The leg joints are nothing pretty, but they'll hold and that's all that matters to me for this bench. Maybe someday I'll build my dream bench, but in the meantime this is going to be several steps up from my current bench, and I think I'll be happy with it for quite a while.
Yesterday my big box arrived from Lee Valley, which contained a vise screw for the leg vise, a large Japanese cat's paw for work (I have the tiny 6" version, and ordered the giant 14" version), and my Veritas small plow plane with five blades. I can't wait to put it to work. I ran it through some scrap real quick, but with my old bench buried under tools (so that I'm not tempted to use it), and my new bench still in pieces, I didn't have any really good workholding going on. Unfortunately, my canned-ham hands force my knuckle to brush the brass adjustment knob when gripping the plane, but I think I can get used to it or alter my grip sufficiently for it to be a non-issue.
Today a box containing my backordered holdfasts arrived from Gramercy/Tools for Working Wood, and I'm quite pleased.
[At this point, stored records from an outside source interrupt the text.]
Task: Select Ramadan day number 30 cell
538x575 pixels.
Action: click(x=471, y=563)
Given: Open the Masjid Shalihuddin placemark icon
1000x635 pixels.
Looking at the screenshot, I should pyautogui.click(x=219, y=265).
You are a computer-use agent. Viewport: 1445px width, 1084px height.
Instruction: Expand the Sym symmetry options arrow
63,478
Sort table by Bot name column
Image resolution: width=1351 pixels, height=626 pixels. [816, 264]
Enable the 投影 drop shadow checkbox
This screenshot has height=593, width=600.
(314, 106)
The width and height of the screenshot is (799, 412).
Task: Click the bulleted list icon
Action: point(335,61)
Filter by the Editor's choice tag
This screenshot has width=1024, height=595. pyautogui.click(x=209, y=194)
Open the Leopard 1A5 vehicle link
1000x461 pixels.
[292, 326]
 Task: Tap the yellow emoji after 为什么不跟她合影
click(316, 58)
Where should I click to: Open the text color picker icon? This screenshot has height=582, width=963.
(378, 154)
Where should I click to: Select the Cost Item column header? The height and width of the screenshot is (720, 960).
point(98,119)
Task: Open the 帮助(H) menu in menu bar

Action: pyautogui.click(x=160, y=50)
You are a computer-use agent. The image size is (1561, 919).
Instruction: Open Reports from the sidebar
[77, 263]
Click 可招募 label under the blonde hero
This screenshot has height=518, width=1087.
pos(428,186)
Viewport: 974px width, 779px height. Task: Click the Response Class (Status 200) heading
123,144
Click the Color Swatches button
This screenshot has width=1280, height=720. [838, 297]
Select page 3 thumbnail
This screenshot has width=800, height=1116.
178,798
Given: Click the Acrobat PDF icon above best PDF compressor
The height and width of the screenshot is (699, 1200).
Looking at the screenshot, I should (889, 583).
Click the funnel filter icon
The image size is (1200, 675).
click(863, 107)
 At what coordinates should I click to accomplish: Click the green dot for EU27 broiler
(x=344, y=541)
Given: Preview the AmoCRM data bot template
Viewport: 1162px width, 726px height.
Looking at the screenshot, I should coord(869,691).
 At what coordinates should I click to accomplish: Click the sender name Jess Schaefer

I'm questioning whether I really need two of them, now that I've used one for a few minutes for a little sawing and mortise chopping. Oh well, it doesn't hurt to have extra.
Oh, and today I tested the automatic flesh detecting feature of my chisel and found it to be less than satisfactory. While mortising, my chisel became stuck (which happened several times). I found the easiest way to free it is to lift the chisel and the wood it is stuck in (while seated on the wood) and strike the wood with my mallet. This worked great except for when I produced the perfect recoil in both of my hands and the chisel took a bite out of the meat on the side of my palm below my thumb. It's fairly deep but nothing too serious, so I super glued it together and put a couple of little bandaids on it butterfly-style to take stress off of it, but the skin in that area doesn't get stressed too much anyways.